Description
Production is using CMSSW_15_0_2 to run a remini-renano workflow and seeing rather poor CPU efficiencies.
An example log is /eos/cms/store/logs/prod/recent/PRODUCTION/pdmvserv_Run2024I_EGamma0_MINIv6NANOv15_250321_075704_7868/DataProcessing/cmsgwms-submit9.fnal.gov-2270711-1-log.tar
(others in that same area, this is one i grabbed)
Notably in the log there are quite a number of O(6-8 minute) pauses.

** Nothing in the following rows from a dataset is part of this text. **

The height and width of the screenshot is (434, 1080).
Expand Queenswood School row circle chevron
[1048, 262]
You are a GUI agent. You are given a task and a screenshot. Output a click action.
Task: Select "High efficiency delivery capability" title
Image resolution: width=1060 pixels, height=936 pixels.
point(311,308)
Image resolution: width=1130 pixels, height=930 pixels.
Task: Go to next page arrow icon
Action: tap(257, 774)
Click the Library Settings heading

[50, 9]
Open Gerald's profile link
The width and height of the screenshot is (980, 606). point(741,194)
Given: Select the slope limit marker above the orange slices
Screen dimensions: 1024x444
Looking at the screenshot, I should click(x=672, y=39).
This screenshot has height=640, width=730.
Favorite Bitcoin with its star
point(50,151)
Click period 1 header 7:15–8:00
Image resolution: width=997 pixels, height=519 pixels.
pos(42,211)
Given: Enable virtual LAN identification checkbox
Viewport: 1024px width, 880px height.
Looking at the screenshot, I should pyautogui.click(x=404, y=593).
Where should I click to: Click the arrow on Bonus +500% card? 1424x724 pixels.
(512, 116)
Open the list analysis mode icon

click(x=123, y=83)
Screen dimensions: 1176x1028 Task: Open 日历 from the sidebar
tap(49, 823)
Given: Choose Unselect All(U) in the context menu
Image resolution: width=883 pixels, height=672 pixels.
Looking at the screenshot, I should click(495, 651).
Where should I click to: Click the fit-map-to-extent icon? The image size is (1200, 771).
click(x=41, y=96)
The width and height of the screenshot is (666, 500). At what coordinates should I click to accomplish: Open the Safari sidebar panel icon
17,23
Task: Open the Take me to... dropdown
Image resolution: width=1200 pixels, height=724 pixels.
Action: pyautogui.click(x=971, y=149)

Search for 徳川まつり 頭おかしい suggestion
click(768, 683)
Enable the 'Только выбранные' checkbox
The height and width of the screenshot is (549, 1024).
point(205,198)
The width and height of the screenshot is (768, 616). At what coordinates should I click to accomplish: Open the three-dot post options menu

Running from a node CERN, copying the three input files takes a few minutes and then the workflow runs at reasonable efficiency (eg, it finished after 40 minutes while the job with remote file reads is 10% done after 70 minutes).
Running on the original files also illustrates pauses between events being processed (but not at the same event numbers as in the original job). The files in my example are:
xrdcp root://xrootd-cms.infn.it//store/data/Run2024I/EGamma0/AOD/PromptReco-v1/000/386/605/00000/9ad0cdbe-0470-45a8-90fa-9ccbd0ef4087.root .
xrdcp root://xrootd-cms.infn.it//store/data/Run2024I/EGamma0/AOD/PromptReco-v1/000/386/605/00000/5d7bb4b0-674e-4584-afe4-e71b63a95c1b.root .
xrdcp root://xrootd-cms.infn.it//store/data/Run2024I/EGamma0/AOD/PromptReco-v1/000/386/605/00000/6c68d214-3fd6-4b7b-9809-d0c8705a24cf.root .
(at T2_US_Vanderbilt, so not very close to cern...I believe the original job ran in Bari, which would be even further away)